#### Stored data
■ ■ ■ ■ ■ ■ ■

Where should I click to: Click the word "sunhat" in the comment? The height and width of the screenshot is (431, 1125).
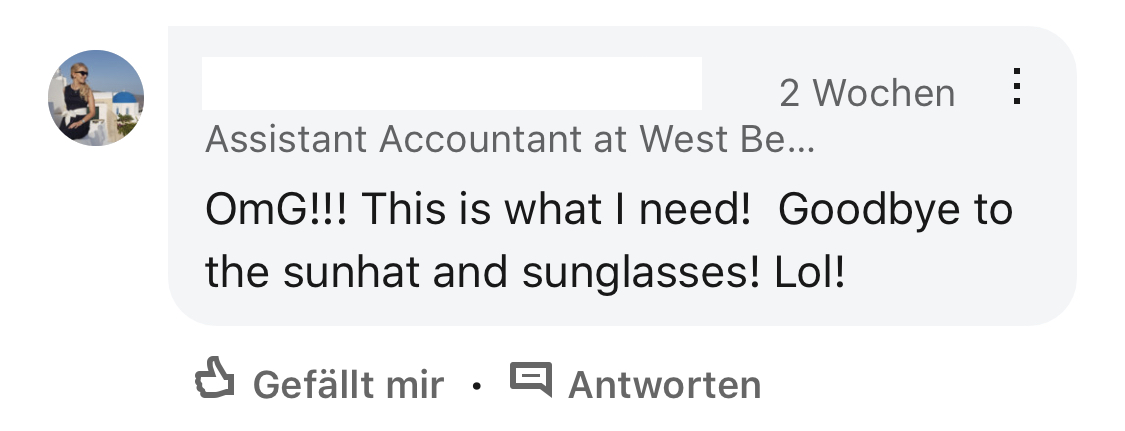coord(340,272)
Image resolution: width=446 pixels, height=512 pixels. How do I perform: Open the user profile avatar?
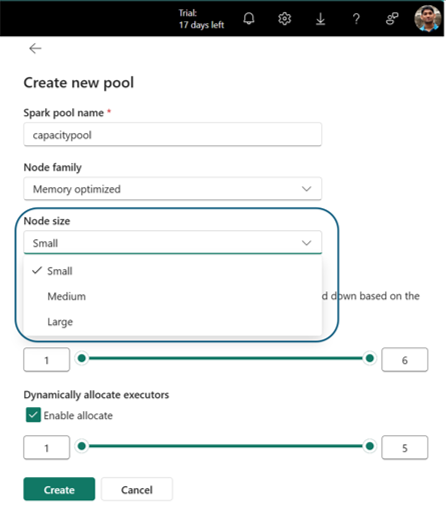coord(428,18)
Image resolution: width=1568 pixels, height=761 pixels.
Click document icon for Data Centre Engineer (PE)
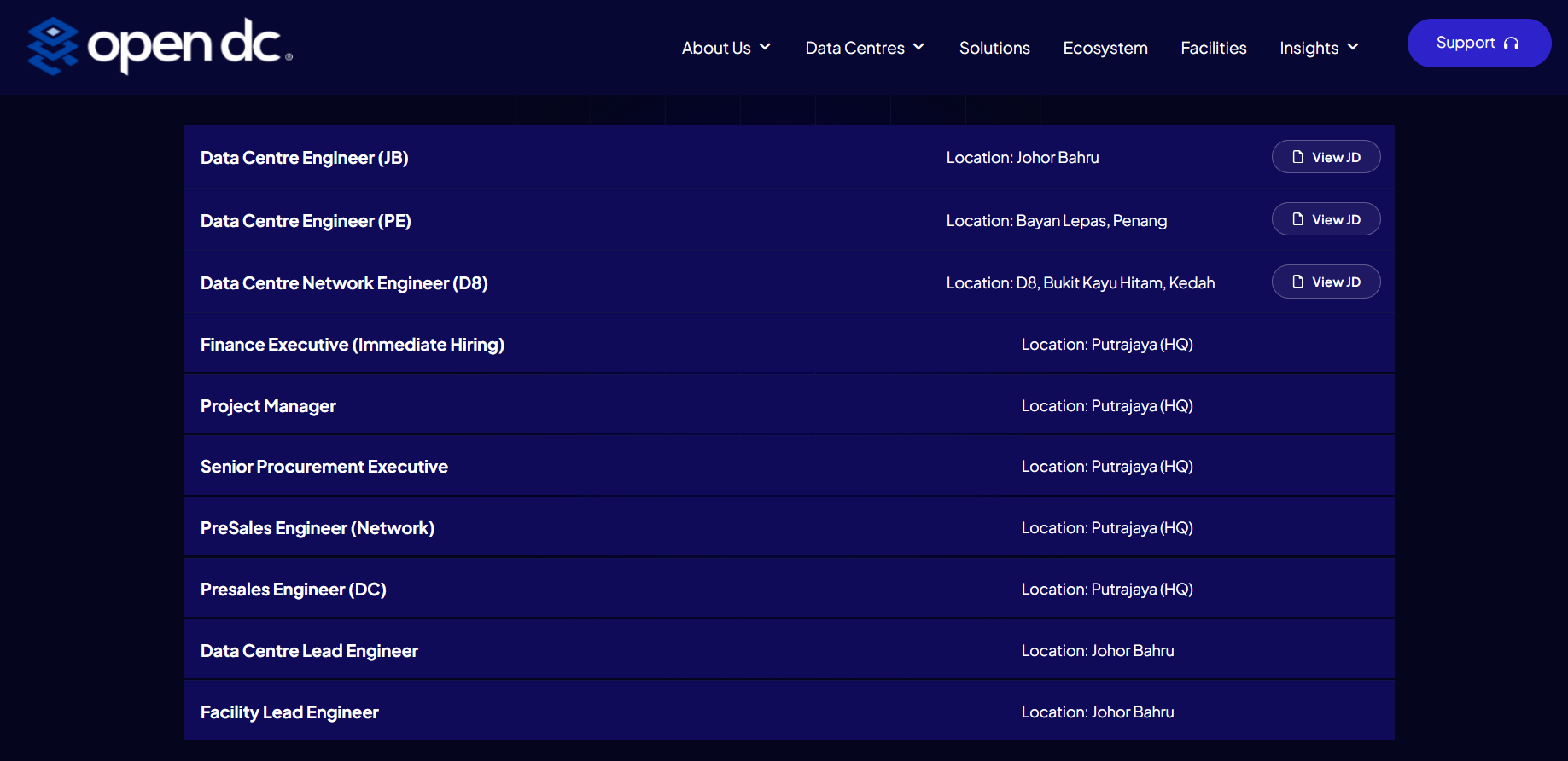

■ ■ ■ ■ ■ ■ ■

#### Try it
Leave out the pictures and return, exactly as written, only the lines from the line with "Image resolution: width=1568" through the end of the records above.

#### Answer section
Image resolution: width=1568 pixels, height=761 pixels.
Click document icon for Data Centre Engineer (PE)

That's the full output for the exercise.